On my perl 5.10.0, using IEEE-754 floating point doubles, your 0.99999999976716936 value is converted to the binary floating point value whose bit pattern is 0x3FEF_FFFF_FFDF_FFFF (or +0x1.F_FFFF_FFDF_FFFFp-1, if you prefer). This appears to be the same as your 5.8.6 result.
Looking at that and the next two larger values I see:
0x3FEF_FFFF_FFDF_FFFF == 0.999999999767169245323827908578 (approx)
0x3FEF_FFFF_FFE0_0000 == 0.999999999767169356346130371093 (approx)
original value == 0.99999999976716936
0x3FEF_FFFF_FFE0_0001 == 0.999999999767169467368432833609 (approx)
What's odd about this is that the decimal to binary conversion is not 'correctly rounded' (I'm assuming round-to-nearest as the only sensible rounding for the conversion) -- 0x3FEF_FFFF_FFE0_0000 is clearly a lot closer to the original 0.99999999976716936 than the values on either side of it !
I'm damned if I can see a good reason for getting this wrong. I note only that if you truncate the original value to 16 significant digits (ie to 0.9999999997671693) then 0x3FEF_FFFF_FFDF_FFFF is the correctly converted result.
I get the same results on 64-bit Linux machine and 32-bit Winders. So, either two different libraries have the same decimal to binary fault, or something in perl is wrong.
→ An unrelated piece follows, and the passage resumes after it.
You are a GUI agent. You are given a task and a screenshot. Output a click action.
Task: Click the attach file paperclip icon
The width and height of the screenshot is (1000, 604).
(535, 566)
This is bad. IEEE-754 requires the result of a conversion from binary to decimal and back to binary to be the original binary value, provided that at least 17 significant decimal digits are used (for doubles). I find that: 0x3FEF_FFFF_FFE0_0000 -> 0.99999999976716936 -> 0x3FEF_FFFF_FFDF_FFF
+F
However, wrong as this is, the general advice -- not to depend on floating point results to be exactly equal to something -- always applies.